Work required: Starting from the line with "The width and height of the screenshot is (403, 345).", transcribe each line to the end of the records below. Copy them exactly and write nothing else.

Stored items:

------------------------------

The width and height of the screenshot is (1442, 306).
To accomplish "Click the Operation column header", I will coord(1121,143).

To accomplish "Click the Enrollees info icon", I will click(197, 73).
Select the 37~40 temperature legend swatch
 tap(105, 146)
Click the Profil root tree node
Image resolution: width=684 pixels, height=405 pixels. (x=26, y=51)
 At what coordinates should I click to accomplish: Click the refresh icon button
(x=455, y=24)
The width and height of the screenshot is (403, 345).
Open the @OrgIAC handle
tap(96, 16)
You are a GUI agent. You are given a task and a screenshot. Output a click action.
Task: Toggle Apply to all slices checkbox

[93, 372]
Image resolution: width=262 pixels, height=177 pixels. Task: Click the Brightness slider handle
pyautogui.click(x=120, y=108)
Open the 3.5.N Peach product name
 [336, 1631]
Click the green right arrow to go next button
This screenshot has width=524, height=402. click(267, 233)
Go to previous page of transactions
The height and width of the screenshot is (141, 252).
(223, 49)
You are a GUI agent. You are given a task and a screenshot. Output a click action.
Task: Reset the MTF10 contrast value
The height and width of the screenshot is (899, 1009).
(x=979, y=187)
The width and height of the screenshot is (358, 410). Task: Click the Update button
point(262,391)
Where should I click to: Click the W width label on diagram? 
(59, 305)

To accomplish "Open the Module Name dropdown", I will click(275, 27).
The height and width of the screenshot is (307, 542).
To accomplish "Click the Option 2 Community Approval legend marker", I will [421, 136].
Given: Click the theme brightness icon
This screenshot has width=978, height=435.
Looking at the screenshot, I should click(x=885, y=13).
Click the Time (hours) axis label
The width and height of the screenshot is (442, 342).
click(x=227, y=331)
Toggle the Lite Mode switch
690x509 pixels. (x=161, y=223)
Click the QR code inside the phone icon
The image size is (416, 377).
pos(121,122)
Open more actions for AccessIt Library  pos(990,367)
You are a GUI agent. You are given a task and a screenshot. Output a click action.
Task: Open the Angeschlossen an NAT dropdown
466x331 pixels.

------------------------------

Answer to this problem:
The width and height of the screenshot is (403, 345).
Open the @OrgIAC handle
tap(96, 16)
You are a GUI agent. You are given a task and a screenshot. Output a click action.
Task: Toggle Apply to all slices checkbox

[93, 372]
Image resolution: width=262 pixels, height=177 pixels. Task: Click the Brightness slider handle
pyautogui.click(x=120, y=108)
Open the 3.5.N Peach product name
 [336, 1631]
Click the green right arrow to go next button
This screenshot has width=524, height=402. click(267, 233)
Go to previous page of transactions
The height and width of the screenshot is (141, 252).
(223, 49)
You are a GUI agent. You are given a task and a screenshot. Output a click action.
Task: Reset the MTF10 contrast value
The height and width of the screenshot is (899, 1009).
(x=979, y=187)
The width and height of the screenshot is (358, 410). Task: Click the Update button
point(262,391)
Where should I click to: Click the W width label on diagram? 
(59, 305)

To accomplish "Open the Module Name dropdown", I will click(275, 27).
The height and width of the screenshot is (307, 542).
To accomplish "Click the Option 2 Community Approval legend marker", I will [421, 136].
Given: Click the theme brightness icon
This screenshot has width=978, height=435.
Looking at the screenshot, I should click(x=885, y=13).
Click the Time (hours) axis label
The width and height of the screenshot is (442, 342).
click(x=227, y=331)
Toggle the Lite Mode switch
690x509 pixels. (x=161, y=223)
Click the QR code inside the phone icon
The image size is (416, 377).
pos(121,122)
Open more actions for AccessIt Library  pos(990,367)
You are a GUI agent. You are given a task and a screenshot. Output a click action.
Task: Open the Angeschlossen an NAT dropdown
466x331 pixels.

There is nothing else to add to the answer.